Ich bin das Nesthäkchen in meiner Familie. Geschwisterforscher haben herausgefunden, dass Letztgeborene gerne im Rampenlicht stehen, oft wahre Unterhaltungskünstler sind und außerdem sehr risikofreudig. Das alles bin ich ganz und gar nicht! Ich unterhalte mich lieber intensiv mit einer guten Freundin, als Smalltalk mit Dutzenden mehr oder weniger Bekannten zu führen oder, noch anstrengender, auf einer Bühne zu stehen. Und statt Kopf und Kragen zu riskieren, gehe ich meistens auf Nummer sicher. Übersichten, wie Erstgeborene, Mittelkinder und Nesthäkchen durch ihre Position in der Geschwisterfolge geprägt werden (Seite 18-21) sind eben nicht dafür gedacht, sich selbst oder andere Menschen in Schubladen zu packen und diese ordentlich mit einem Etikett zu beschriften. Damit wird man keinem Menschen in seiner Einzigartigkeit gerecht.

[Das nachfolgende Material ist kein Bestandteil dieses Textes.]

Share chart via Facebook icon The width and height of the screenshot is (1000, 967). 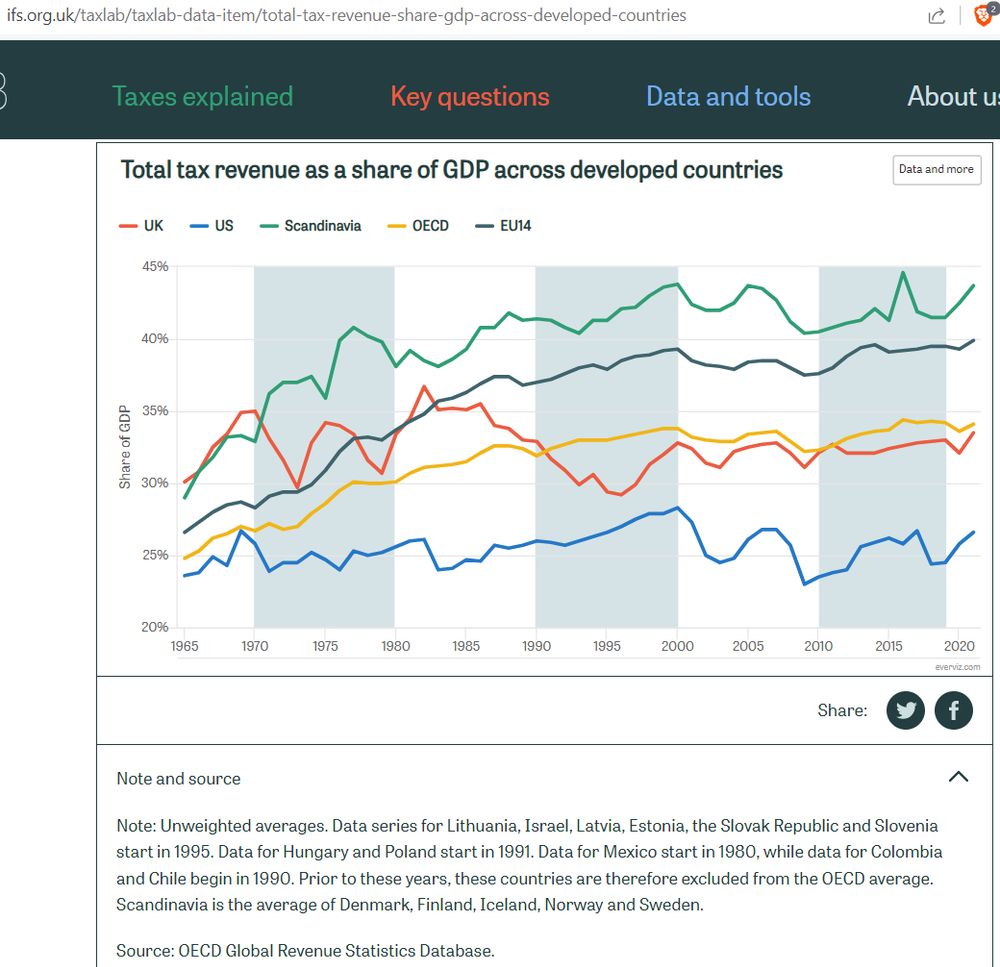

Trotzdem: Wer sich damit beschäftigt, welchen Einfluss die Herkunftsfamilie auf die eigene Entwicklung haben kann, erlebt so manchen Aha-Effekt. Mir ging es zumindest so. Auch wenn ich nicht ganz ins Raster passe, habe ich einiges über mich gelernt. Und über einige Mitmenschen, die ich manchmal als engstirnig oder unsensibel einschätze, die eine Situation aber einfach ganz anders wahrnehmen als ich.

Wenn jeder ab und zu versuchen würde, in den Schuhen des anderen zu gehen, also die Welt aus seiner Sicht zu betrachten, könnten wir wohl viele Krisen und Auseinandersetzungen vermeiden.